- ACTIONS TO TAKE:
1. In the report on NRL broadcast rights, how much does the NRL generally receive per round?
2. Decide whether each statement agrees with the report on NRL broadcast rights, answering yes or no and quoting the words that settle it: (a) Foxtel has raised a problem with the absence of crowds in its talks with League Central. (b) The broadcasters signed their contracts in 2015. (c) Nine and Foxtel made their latest quarterly instalments last week.

- SELECTED EXCERPT:
^^^^^^^^^^^^^^^^

According to multiple sources, Nine chief executive Hugh Marks has made it clear to the NRL that club and Origin matches played without crowds are considered an inferior product and, as a less attractive television spectacle, have a lower value.
Sources say that Foxtel has not raised a problem with the absence of crowds in its talks with League Central. But the subscription television provider is still expected to bargain for a reduced fee, particularly if plans to restart the season next month don’t come off and it ends up having to run deep into spring and even summer.
Foxtel and Nine, which owns this masthead, have indicated to the NRL that a later finish to the season is another factor that reduces the value of their broadcast rights, mainly because of clashes with other sports.
Broadcasters will already pay discounted amounts if there are less rounds played than under the terms of the contracts they signed in 2015 and which became active for the 2018 season.
But a tussle looms over the final figures that should be paid by Nine and Foxtel, who didn’t make their latest quarterly instalments last week after the season was suspended.
The NRL will argue that if matches are being played it should be paid the $13 million a round it generally receives, but it is bracing for robust negotiations, particularly with Nine, which wants a new agreement now that the game is not delivering on its contract as a result of COVID-19.

^^^^^^^^^^^^^^^^

Saved entries:
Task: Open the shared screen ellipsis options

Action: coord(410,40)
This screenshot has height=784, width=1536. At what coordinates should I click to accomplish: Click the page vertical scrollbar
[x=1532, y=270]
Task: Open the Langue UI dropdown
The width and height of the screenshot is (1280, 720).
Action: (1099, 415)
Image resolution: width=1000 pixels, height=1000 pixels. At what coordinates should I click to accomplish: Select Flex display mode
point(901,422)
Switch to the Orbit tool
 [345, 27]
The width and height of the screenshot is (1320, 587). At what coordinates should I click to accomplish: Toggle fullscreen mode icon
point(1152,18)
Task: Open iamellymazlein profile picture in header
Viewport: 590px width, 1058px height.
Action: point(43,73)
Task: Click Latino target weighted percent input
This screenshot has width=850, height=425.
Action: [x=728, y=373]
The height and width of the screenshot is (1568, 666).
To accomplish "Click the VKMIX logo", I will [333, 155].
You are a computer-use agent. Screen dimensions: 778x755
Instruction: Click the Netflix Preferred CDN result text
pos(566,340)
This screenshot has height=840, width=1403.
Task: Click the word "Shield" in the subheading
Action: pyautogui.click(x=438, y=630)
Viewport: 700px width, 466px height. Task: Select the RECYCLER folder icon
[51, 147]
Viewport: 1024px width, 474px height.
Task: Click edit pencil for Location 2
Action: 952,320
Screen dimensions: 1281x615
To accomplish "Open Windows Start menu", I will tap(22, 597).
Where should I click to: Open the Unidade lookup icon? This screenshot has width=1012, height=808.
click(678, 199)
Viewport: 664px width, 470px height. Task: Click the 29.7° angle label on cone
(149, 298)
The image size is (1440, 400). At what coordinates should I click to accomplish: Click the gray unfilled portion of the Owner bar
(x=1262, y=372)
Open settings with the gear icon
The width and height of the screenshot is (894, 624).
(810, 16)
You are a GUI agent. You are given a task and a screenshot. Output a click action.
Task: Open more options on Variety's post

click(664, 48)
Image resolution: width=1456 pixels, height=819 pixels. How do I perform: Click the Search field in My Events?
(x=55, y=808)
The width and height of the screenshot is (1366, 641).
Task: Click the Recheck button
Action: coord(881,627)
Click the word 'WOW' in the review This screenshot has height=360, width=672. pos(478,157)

^^^^^^^^^^^^^^^^

- WRITTEN RESPONSES:
1. $13 million a round.

2.
(a) No: "Foxtel has not raised a problem with the absence of crowds in its talks with League Central."
(b) Yes: "the contracts they signed in 2015"
(c) No: "didn’t make their latest quarterly instalments last week after the season was suspended"